Saved data entries
==========
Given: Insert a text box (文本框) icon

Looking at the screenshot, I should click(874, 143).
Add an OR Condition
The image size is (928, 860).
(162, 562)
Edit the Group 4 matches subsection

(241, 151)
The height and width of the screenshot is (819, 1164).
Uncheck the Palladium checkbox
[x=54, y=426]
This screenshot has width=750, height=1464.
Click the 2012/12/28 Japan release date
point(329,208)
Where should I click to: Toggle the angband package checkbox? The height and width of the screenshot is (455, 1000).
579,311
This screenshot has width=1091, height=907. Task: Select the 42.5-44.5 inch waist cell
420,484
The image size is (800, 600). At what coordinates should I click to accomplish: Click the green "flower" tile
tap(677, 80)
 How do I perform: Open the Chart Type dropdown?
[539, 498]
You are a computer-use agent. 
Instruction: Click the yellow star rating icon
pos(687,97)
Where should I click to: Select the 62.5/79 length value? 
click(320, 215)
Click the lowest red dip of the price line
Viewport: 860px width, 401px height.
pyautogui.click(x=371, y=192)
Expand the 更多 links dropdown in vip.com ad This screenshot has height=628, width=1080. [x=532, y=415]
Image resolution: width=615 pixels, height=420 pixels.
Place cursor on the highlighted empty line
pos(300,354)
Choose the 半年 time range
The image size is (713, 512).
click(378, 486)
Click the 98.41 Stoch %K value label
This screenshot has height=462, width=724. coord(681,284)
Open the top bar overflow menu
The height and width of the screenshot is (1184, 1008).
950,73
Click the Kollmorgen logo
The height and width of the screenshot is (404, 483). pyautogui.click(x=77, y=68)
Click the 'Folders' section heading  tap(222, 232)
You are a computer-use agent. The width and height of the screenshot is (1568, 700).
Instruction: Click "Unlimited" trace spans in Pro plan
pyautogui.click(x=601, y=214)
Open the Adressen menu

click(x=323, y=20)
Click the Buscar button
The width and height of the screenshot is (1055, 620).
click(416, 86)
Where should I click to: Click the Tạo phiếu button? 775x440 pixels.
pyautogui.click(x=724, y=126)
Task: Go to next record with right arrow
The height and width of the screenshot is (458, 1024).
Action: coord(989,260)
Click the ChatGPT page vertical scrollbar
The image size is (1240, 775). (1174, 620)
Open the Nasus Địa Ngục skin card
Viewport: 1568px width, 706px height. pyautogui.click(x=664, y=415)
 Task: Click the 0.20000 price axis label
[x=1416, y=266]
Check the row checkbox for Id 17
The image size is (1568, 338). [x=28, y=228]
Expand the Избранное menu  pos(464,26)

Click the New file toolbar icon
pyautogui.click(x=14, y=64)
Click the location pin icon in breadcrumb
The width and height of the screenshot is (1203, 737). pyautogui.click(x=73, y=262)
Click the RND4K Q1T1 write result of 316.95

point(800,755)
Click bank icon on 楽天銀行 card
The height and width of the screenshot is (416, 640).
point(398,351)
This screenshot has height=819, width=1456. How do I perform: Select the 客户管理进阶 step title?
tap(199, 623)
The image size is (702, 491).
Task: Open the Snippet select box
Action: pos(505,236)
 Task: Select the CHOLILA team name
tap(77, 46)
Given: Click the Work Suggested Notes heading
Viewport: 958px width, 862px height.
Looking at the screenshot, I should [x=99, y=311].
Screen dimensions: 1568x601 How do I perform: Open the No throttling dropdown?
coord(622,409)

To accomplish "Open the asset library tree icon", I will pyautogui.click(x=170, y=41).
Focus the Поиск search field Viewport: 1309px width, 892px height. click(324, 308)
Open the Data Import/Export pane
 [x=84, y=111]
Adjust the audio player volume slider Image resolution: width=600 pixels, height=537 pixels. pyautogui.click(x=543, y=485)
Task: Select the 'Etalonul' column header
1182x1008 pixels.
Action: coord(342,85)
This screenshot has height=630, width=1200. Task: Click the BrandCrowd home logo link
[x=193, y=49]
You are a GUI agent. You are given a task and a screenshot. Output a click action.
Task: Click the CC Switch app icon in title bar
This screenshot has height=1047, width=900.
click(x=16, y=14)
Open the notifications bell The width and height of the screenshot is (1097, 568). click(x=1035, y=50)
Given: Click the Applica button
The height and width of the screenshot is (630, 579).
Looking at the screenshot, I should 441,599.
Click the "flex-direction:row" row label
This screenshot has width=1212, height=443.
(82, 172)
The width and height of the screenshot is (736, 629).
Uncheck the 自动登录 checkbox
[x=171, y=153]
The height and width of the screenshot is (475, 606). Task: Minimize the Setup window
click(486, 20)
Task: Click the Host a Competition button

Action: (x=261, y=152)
==========
The string "agent" may appear in lines of the entries above. Say how many such lines there are, as a number only.

3